Y a-t-il des plats que vous aimez servir ou cuisiner, mais que vous ne pensez pas ajouter au menu prochainement? Pourquoi?

Raegan Steinberg : Lorsque nous avons ouvert le restaurant, il y avait des plats que nous adorions, mais qui n’étaient pas très populaires, comme notre saumon saumuré. À cette époque, nous devions jeter nos accompagnements de saumon saumuré à la fin de chaque semaine. C’était très dommage. Quelques New Yorkais en commandaient de temps en temps, mais les Montréalais qui nous rendaient visite ne l’appréciaient pas.

Alex Cohen : Nous avons déjà été la vedette d’un article dans le Globe & Mail; notre assiette de foie de poulet se trouvait d’ailleurs sur la page couverture. Pendant une semaine, de nombreux Torontois se sont déplacés pour y goûter, mais personne ne venait de Montréal. Tout le monde ici connaît la version française du foie de poulet, mais pas la version juive et marocaine.

Quels nouveaux ingrédients ou plats prévoyez-vous offrir, ou quelle sera votre prochaine réalisation?
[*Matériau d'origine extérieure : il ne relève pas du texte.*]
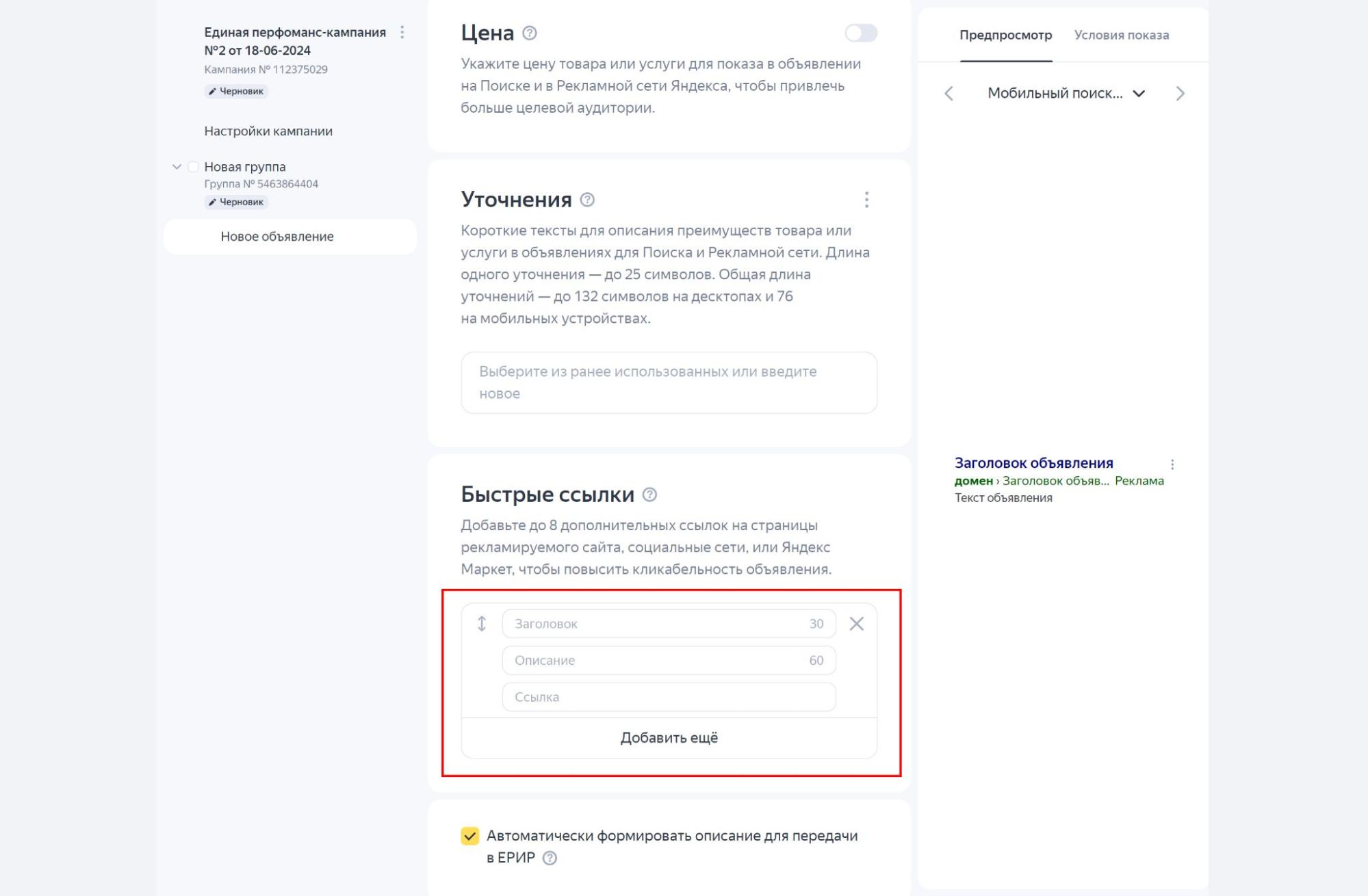Open three-dot menu in Уточнения section

pyautogui.click(x=867, y=200)
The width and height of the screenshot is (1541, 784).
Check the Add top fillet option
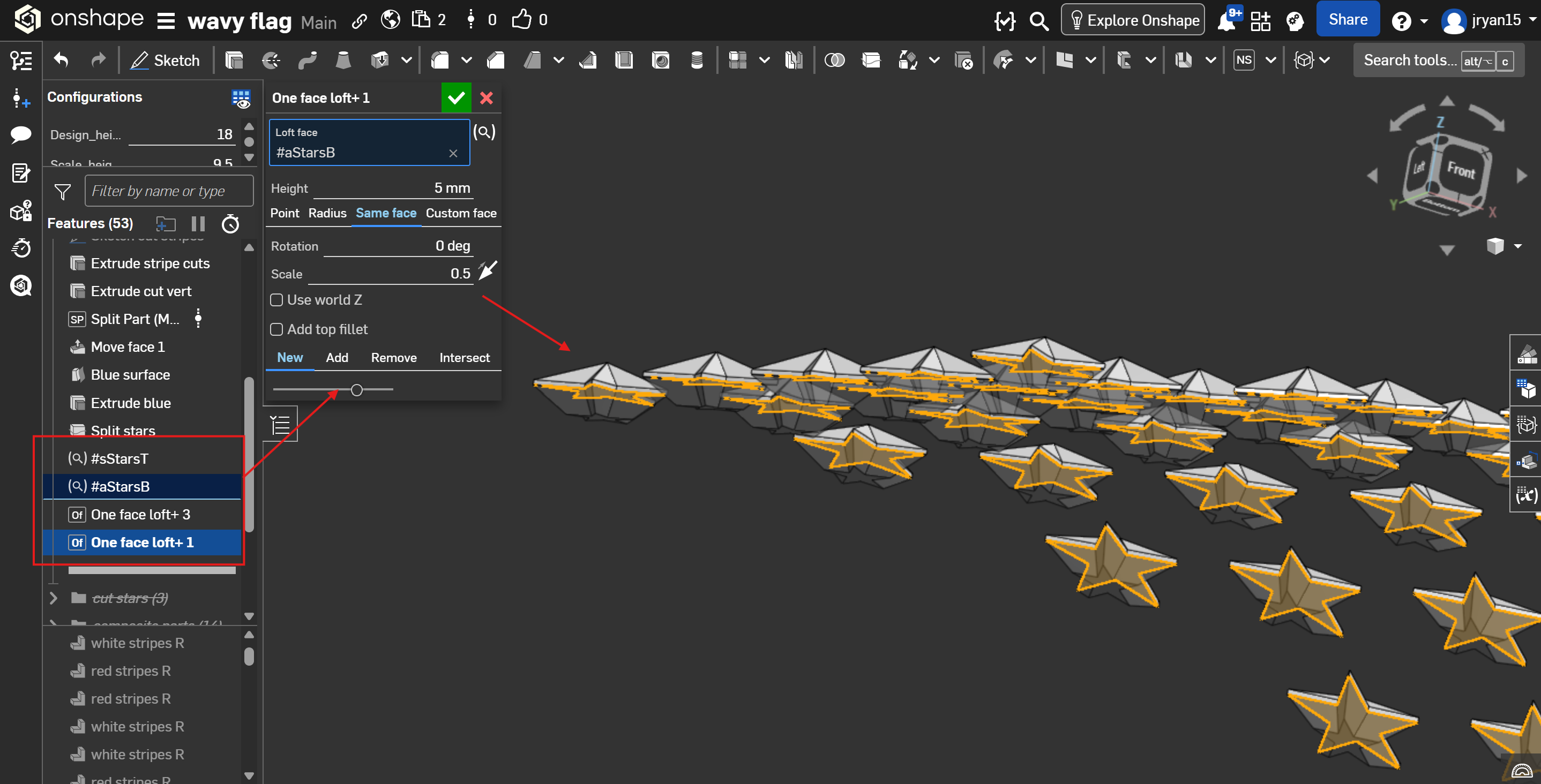pos(276,329)
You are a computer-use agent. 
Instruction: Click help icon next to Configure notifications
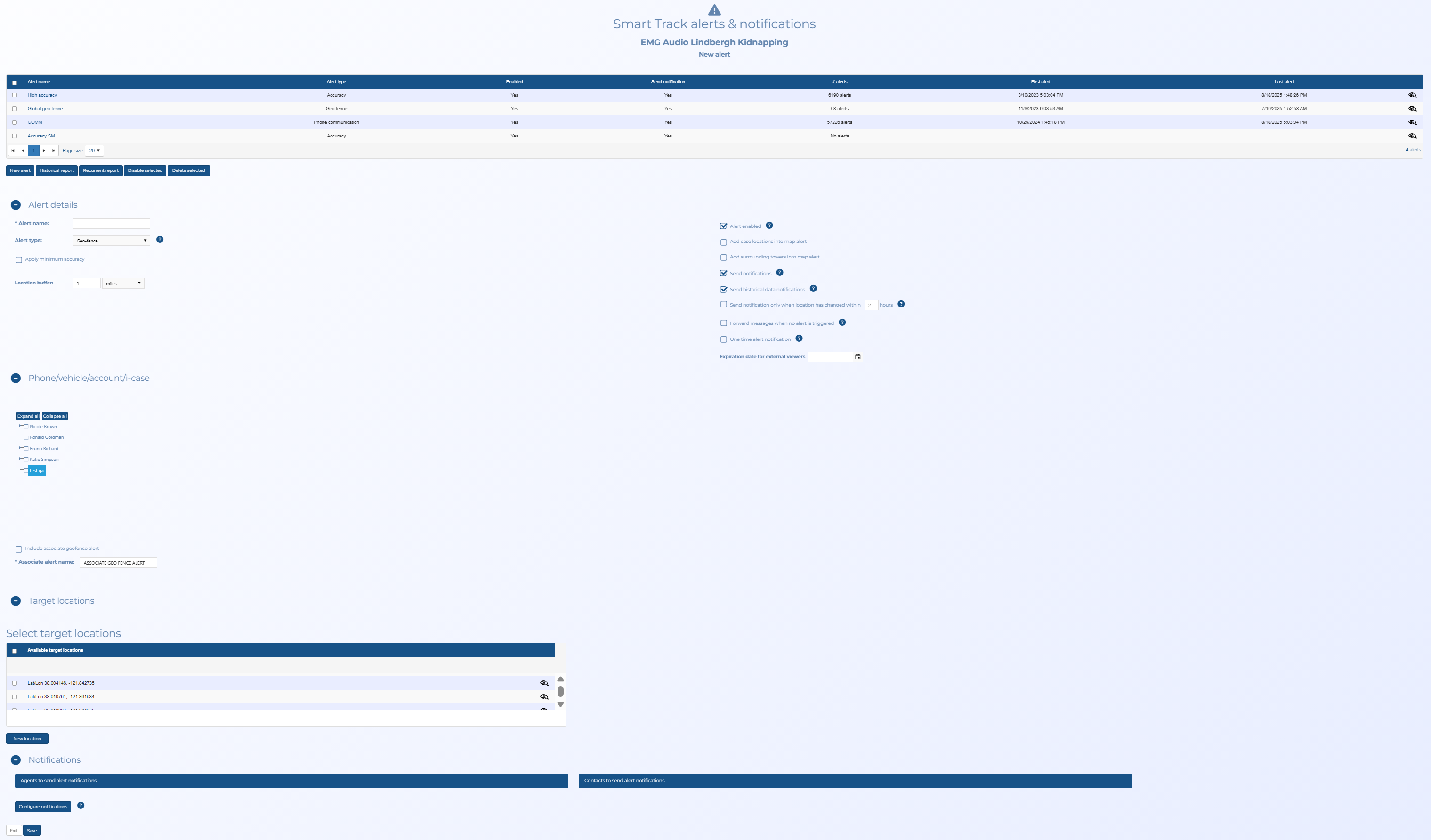[x=81, y=805]

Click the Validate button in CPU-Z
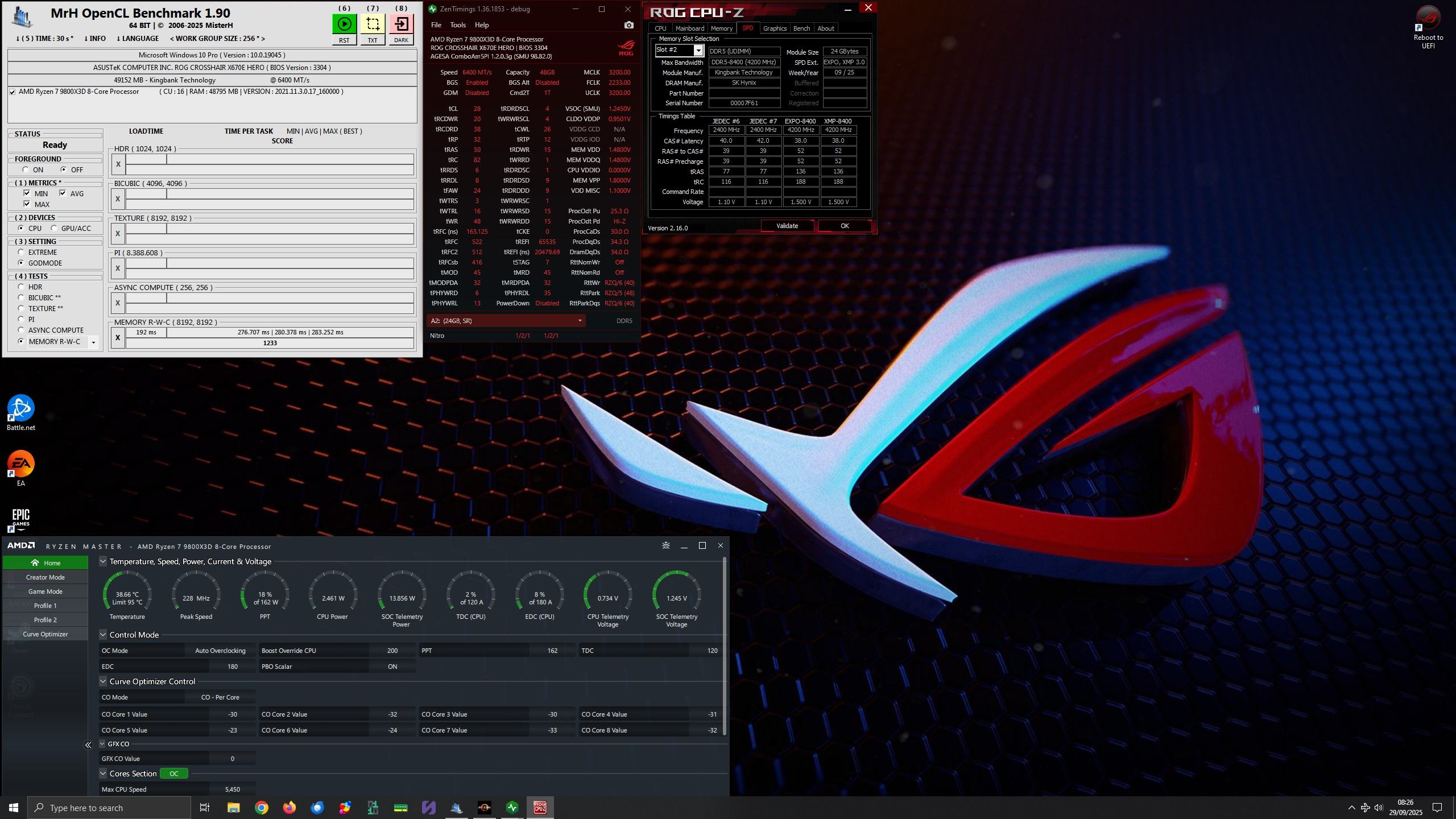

Raegan Steinberg : L’hiver prochain, nous agrandirons l’Arthurs Nosh Bar. Nous y ajouterons une cuisine digne de ce nom et un bureau à l’étage, puis réorganiserons le rez-de-chaussée. Nous étudierons ensuite la possibilité d’ouvrir un autre Arthurs Nosh Bar, que ce soit à Toronto ou ailleurs.

Alex Cohen : Nous ne voulons pas ouvrir un autre Arthurs Nosh Bar à Montréal, car nous ne pouvons pas devenir une destination culinaire si nous y exploitons plus d’un emplacement. Comme je ne veux pas saturer la marque, j’aimerais ouvrir un autre restaurant ailleurs.